§ Work to complete:
Search the data for the word "order" and copy each line that has it.

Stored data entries

# # # #

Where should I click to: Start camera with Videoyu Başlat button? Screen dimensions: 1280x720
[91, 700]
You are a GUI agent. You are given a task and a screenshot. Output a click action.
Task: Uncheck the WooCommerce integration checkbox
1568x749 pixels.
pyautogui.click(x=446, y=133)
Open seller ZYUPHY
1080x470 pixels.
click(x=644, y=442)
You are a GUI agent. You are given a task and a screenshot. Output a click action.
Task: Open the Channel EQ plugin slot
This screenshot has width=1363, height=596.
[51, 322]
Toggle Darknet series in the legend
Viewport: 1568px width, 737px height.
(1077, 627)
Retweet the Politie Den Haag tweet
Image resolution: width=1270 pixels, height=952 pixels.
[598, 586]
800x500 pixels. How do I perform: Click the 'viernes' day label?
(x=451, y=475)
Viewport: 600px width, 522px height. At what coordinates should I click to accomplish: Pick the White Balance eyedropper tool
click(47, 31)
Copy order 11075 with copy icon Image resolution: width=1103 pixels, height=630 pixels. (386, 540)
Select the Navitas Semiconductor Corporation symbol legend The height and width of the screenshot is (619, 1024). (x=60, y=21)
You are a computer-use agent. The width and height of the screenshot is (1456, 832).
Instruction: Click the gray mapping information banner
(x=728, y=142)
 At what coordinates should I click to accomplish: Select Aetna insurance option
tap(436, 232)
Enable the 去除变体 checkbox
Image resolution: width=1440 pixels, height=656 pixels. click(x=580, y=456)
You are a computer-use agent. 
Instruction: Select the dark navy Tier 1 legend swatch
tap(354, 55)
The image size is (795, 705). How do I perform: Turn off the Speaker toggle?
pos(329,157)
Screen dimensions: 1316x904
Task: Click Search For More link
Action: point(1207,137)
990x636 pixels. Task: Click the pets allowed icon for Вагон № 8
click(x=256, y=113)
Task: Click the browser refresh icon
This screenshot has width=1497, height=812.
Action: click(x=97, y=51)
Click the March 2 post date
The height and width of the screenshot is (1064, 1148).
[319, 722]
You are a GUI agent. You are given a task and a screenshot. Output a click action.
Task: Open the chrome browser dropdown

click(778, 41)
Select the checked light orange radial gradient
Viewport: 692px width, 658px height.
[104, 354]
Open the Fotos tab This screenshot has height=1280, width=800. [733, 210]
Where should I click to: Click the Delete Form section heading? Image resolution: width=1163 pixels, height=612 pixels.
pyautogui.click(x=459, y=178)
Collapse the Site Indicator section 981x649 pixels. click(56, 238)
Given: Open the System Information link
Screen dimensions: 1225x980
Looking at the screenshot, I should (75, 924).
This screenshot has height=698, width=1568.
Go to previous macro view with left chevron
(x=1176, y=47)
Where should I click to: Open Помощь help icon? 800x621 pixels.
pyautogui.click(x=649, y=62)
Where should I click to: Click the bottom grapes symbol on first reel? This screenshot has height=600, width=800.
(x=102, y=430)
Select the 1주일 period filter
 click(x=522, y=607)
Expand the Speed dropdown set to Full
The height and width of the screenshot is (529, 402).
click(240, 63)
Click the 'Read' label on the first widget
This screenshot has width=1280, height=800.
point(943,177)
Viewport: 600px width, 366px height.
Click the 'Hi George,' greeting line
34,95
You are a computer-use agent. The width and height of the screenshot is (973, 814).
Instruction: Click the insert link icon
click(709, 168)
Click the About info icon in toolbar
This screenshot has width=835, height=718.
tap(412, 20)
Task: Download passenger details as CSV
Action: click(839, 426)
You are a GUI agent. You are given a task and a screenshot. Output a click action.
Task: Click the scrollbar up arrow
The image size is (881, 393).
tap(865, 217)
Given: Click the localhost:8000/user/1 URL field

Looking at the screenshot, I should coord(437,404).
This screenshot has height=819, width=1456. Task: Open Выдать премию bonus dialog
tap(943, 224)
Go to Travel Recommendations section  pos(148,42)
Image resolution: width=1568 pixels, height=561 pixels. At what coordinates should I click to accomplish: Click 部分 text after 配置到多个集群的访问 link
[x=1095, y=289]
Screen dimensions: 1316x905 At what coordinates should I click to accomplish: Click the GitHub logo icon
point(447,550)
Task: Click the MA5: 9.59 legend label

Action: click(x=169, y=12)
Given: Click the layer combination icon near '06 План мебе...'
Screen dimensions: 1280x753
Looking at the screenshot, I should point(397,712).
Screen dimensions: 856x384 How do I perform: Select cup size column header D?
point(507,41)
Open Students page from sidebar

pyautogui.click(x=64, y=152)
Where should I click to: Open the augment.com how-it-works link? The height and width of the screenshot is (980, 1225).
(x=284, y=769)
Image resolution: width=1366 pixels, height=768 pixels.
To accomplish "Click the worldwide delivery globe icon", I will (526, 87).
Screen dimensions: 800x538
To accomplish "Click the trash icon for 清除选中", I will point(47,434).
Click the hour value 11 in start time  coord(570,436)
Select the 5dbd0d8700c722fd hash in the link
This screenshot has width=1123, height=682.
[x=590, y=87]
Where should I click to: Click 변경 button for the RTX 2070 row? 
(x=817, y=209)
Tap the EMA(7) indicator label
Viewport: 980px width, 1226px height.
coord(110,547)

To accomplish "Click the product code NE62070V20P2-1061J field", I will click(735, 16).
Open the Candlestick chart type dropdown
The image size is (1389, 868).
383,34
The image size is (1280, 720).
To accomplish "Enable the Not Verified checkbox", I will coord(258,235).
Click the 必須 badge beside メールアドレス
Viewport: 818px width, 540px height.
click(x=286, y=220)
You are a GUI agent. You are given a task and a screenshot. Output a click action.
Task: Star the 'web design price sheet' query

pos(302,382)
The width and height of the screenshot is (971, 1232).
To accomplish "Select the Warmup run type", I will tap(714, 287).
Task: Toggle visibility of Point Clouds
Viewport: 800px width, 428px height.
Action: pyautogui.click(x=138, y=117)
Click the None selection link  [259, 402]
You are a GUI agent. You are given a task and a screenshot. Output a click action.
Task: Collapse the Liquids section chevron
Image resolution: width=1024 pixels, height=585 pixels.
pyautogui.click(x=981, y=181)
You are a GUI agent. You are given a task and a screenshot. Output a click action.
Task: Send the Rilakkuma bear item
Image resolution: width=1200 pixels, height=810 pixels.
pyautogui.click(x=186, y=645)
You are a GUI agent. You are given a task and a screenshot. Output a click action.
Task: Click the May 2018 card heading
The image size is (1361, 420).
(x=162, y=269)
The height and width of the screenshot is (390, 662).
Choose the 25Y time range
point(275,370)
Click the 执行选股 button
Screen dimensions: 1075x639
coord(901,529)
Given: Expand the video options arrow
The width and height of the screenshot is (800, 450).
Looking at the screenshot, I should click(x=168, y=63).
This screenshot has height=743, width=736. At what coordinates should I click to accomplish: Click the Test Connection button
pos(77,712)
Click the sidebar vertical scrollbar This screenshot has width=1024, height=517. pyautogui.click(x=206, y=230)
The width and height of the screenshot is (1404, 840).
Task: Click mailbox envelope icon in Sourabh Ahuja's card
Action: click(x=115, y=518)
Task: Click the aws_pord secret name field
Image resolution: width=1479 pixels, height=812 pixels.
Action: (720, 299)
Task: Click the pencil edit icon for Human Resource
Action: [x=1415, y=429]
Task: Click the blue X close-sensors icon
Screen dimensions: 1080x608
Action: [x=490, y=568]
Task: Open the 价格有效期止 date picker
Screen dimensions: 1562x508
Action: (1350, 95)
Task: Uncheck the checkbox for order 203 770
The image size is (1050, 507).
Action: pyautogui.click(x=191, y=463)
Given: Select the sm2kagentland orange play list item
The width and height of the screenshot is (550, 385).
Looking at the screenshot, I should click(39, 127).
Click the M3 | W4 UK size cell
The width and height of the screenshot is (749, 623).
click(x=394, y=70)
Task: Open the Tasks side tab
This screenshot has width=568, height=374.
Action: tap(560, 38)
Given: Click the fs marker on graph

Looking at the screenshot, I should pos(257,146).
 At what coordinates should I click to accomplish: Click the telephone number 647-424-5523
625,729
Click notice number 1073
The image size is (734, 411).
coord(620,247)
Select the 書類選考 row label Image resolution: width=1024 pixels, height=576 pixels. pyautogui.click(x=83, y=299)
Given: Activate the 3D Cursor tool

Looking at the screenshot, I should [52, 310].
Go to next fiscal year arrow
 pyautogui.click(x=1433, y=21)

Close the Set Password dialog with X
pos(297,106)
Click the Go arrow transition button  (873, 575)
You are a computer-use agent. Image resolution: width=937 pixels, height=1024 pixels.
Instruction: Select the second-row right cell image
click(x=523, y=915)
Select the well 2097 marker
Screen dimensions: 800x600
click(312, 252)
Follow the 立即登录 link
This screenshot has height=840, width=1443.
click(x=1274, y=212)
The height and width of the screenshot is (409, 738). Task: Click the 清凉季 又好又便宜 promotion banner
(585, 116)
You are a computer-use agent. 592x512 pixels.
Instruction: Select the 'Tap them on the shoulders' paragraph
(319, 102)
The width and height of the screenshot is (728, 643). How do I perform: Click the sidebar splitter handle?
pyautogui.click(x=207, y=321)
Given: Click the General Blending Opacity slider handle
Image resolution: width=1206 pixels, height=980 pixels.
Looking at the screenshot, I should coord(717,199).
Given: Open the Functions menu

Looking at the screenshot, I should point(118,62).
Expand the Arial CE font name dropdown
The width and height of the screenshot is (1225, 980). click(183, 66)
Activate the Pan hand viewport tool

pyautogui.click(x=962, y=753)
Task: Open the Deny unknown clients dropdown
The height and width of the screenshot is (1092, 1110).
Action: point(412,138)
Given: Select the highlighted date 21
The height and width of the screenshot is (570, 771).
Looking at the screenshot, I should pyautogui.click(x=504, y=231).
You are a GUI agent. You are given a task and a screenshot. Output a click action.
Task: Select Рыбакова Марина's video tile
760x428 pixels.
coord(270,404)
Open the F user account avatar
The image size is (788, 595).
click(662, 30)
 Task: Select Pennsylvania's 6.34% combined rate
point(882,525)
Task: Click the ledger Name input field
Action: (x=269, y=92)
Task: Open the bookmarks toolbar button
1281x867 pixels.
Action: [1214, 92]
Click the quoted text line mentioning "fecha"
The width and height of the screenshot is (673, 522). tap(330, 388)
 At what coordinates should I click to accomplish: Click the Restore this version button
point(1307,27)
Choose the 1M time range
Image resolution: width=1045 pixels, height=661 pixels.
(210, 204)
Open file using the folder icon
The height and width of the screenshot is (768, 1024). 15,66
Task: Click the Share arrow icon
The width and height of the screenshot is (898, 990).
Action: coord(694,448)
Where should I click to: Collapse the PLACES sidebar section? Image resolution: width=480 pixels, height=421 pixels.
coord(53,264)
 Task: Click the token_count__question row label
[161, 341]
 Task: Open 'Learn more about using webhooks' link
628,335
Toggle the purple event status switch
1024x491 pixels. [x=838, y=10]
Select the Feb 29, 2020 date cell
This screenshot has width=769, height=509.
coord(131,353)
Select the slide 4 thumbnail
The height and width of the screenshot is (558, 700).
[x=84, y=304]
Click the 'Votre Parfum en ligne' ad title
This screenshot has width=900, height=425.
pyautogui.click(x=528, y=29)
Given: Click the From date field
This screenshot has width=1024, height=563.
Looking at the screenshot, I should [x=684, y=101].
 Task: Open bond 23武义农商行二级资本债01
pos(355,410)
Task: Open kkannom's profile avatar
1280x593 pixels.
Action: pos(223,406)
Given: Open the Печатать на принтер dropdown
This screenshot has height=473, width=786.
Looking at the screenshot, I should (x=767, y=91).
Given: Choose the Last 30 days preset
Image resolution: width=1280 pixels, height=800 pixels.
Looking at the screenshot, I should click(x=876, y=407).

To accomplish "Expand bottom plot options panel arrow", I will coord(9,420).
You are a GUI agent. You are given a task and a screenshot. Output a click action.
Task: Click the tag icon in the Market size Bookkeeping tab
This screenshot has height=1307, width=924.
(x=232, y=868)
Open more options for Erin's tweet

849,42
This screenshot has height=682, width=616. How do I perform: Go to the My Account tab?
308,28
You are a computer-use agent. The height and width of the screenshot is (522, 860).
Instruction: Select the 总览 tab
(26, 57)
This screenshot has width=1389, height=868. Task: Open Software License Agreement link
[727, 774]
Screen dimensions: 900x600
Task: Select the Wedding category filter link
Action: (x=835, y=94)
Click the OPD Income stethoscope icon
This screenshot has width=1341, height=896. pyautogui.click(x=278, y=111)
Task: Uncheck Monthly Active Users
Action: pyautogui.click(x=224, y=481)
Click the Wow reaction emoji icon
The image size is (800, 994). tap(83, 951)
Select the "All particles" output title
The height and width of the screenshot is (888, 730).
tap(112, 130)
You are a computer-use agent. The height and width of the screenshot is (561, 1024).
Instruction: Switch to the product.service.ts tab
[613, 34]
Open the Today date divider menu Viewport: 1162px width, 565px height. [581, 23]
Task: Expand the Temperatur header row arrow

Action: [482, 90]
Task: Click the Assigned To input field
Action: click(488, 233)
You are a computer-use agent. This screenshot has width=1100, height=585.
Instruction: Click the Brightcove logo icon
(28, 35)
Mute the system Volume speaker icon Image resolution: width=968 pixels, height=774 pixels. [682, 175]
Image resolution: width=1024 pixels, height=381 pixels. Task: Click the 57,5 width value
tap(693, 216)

# # # #

§ Solution for this exercise:
Copy order 11075 with copy icon Image resolution: width=1103 pixels, height=630 pixels. (386, 540)
Task: Uncheck the checkbox for order 203 770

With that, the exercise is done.